Tobacco Vendors in Latvia Seek Workarounds Amid New Restrictions on Tobacco and Vaping Products

Tobacco

Prime Highlights:

The new law will set stringent requirements which include raising the age to 20 for purchasing tobacco products and a total ban on vapor products intended to flavor tobacco or flavorless.

It would cap the amount of nicotine allowed in the nicotine pouches.

Key Background:

Latvia has imposed new strict rules, effective from January 2025. These tight new regulations are set to cut down the consumption of tobacco and avoid the intake of nicotine products. This bill contains an age limit for tobacco products and changing the content of nicotine products.

The tobacco products will include any type of disposable vapes, refillable e-cigarettes, and nicotine pouches sold to a person younger than 20 years.
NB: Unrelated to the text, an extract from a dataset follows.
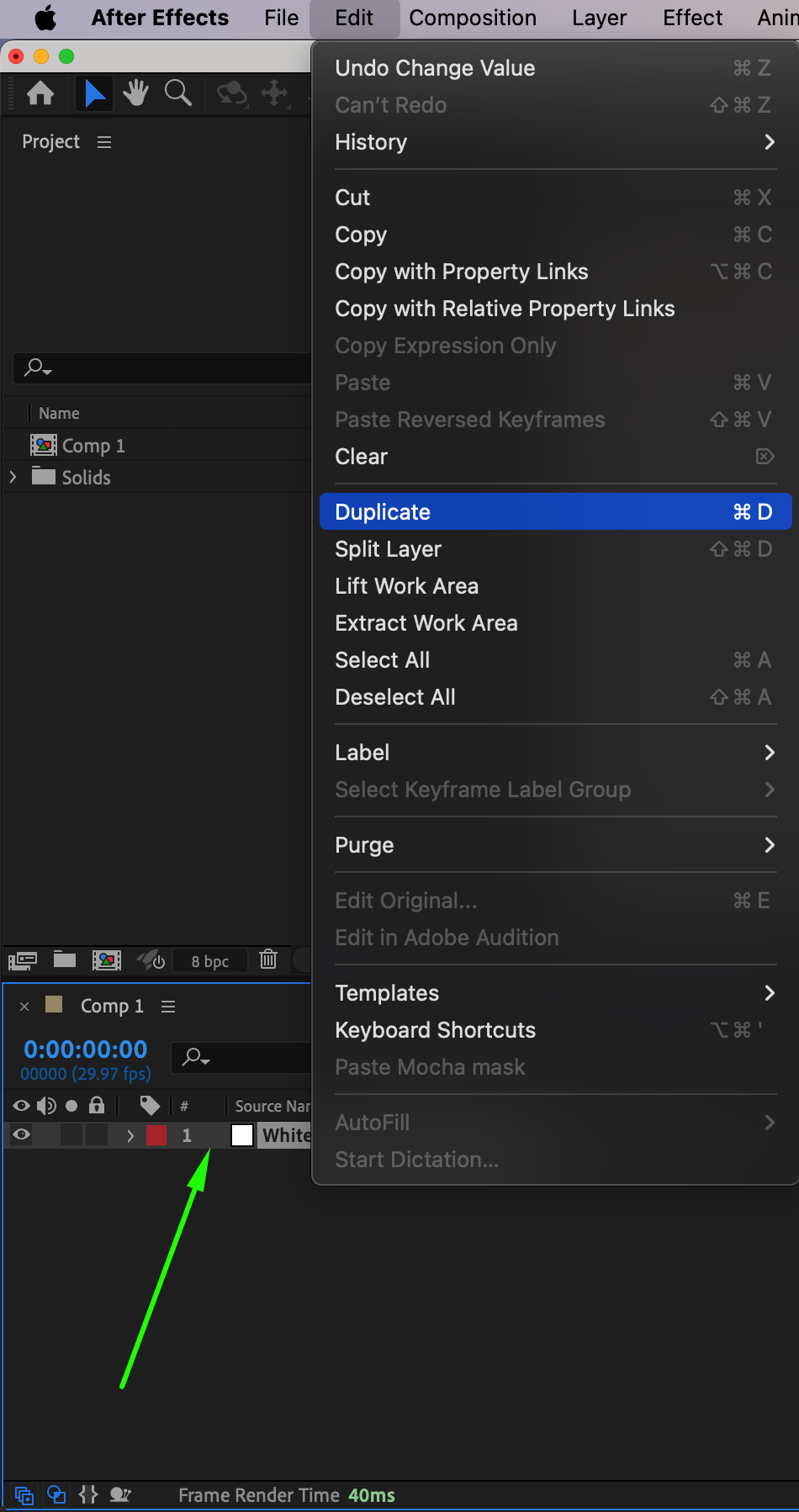Open the Interpret Footage icon
Viewport: 799px width, 1512px height.
23,960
In addition, vaping products will only be allowed with tobacco flavors or without any flavors at all, while nicotine levels in each of the nicotine pouches will significantly be reduced.

Latvia’s public broadcaster, Latvijas Televīzija, has discovered how some businesses – including refill cartridges for e-cigarettes which intend to sell separate bottles of nicotine and flavoring that will be mixed at home by customers. Jekaterina Smirnova, a representative of the e-cigarette company Ecodumas, thinks that at first, the product range will be limited, but it will increase as businesses adapt to the new regulations.

Anrijs Matiss, a board member of the Traditional and Smokeless Tobacco Products Association, has pointed out that “underground trading could be very difficult to control, further undermining the effectiveness of the new measures.” The association has been opposed to the law from its inception and believes the law will push consumers to buy products from abroad or through non-regulated online sites like Telegram. The association also warns that the law will lead to a loss of about €10 million yearly in tax for the government.

Meanwhile, the nicotine pouch industry will prepare itself for a disruption as some are set to disappear from store shelves while it adjusts to the new restrictions on nicotine content. Such policies are in-line with the effort, on a large scale, towards reducing tobacco prevalence in Europe by the EU aiming to reduce smoking by 30 percent by 2025 as the EU strives towards a “smoke-free generation” by the year 2040. Such measures are becoming commonplace in some European countries and include bans like those on selling filter cigarettes placed in the various supermarkets and not selling tobacco goods in supermarkets either.